Dylan MacLennan, a proud Mi’kmaw from Lennox Island First Nation, is a professional engineer and the founder of L’nu Energy. He holds a bachelor’s degree in sustainable design engineering from the University of Prince Edward Island and is passionate about renewable energy. His expertise spans solar, wind, battery storage, hydrogen and gas turbines, and he has significant experience working with the Wind Energy Institute of Canada and the Summerside Sunbank Project. Dylan is currently completing a PhD at UPEI’s School of Climate Change and Adaptation, where his research focuses on how First Nations might achieve net-zero greenhouse gas targets. He is also working towards being registered with Natural Resources Canada as an energy advisor. Dylan actively engages with youth through the Netukulimk Education Program, where he promotes renewable energy and STEM careers while being guided by the seven generations principle. In his free time, he enjoys being out in nature with his young family and taking on hobbies as varied as golfing, fishing, hunting, hiking, gardening and outdoor construction.

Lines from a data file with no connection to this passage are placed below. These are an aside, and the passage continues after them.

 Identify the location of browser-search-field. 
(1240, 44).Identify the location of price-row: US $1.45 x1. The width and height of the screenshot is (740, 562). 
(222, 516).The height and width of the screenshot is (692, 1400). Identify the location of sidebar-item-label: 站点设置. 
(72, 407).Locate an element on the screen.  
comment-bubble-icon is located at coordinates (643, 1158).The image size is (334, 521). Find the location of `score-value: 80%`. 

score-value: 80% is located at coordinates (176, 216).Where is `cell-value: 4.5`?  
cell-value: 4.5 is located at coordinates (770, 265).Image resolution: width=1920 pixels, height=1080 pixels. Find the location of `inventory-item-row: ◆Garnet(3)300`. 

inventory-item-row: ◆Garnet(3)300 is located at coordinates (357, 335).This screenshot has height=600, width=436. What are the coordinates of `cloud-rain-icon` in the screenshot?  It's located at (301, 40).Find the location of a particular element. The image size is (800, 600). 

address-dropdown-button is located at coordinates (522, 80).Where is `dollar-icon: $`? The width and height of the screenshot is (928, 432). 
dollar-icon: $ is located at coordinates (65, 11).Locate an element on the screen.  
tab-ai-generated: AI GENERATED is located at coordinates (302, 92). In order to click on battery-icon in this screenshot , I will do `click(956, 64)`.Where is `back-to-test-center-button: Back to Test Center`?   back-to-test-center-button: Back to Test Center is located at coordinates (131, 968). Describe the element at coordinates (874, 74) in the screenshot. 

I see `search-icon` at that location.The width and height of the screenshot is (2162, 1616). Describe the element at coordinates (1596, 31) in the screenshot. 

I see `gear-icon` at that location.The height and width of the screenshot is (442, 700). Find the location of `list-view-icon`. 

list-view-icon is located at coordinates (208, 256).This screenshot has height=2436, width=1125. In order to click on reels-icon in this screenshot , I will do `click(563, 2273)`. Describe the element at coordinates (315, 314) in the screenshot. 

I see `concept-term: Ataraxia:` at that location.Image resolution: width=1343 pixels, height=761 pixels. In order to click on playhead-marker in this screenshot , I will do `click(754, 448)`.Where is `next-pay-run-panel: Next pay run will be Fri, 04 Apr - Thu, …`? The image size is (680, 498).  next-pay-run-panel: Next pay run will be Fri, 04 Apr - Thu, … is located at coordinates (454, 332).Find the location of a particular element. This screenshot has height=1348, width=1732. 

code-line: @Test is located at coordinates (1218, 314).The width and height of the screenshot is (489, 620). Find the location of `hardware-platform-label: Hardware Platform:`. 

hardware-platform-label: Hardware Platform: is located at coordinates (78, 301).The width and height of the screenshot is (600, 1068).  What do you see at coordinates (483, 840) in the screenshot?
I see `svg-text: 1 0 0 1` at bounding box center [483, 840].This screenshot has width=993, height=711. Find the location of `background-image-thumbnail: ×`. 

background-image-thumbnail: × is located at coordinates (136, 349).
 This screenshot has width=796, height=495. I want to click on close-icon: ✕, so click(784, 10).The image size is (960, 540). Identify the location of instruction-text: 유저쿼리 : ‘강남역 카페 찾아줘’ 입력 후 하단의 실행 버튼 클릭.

Hailing from Corner Brook, N.L., Cameron Pittman is currently pursuing a degree in theology at Vanguard College in Edmonton, Alta. Cameron’s life has been defined by his love for the outdoors, sports, hunting, fishing, volunteering, coaching alongside his father, and being actively involved with his church. What drives Cameron most is his profound desire to be a part of someone’s story. Whether it’s being a supportive friend, coaching and mentoring kids, or assisting neighbours in need, he finds his purpose in having a positive impact on others’ lives. Rooted in his family’s Christian faith and their tradition of lending others a helping hand, Cameron aims to become a pastor for the next generation, specializing in an approach geared towards teenagers and children. He firmly believes that the youth need guidance, and this aligns perfectly with his passion. Completing his theology degree is the first step towards achieving his goal of becoming a pastor dedicated to guiding the young leaders of tomorrow.
Born and raised in the tight-knit community of Walpole Island First Nation, Bobbi Whiteye is a dedicated advocate for mental health and addictions support. Currently in the final stages of her studies in mental health and addictions, Bobbi has a deep desire to uplift her community in everything she does. Bobbi’s educational pursuit isn’t just about personal growth; it’s a commitment to equipping herself with the knowledge and skills needed to make a meaningful difference in the lives of those in her community who are struggling. Beyond her academic endeavours, Bobbi is an active member of her home community, where she strives to serve as a positive role model for families and individuals alike. Her dedication extends not only to her professional life, but also to her personal life as she makes every effort to be a beacon of hope and support for her own family.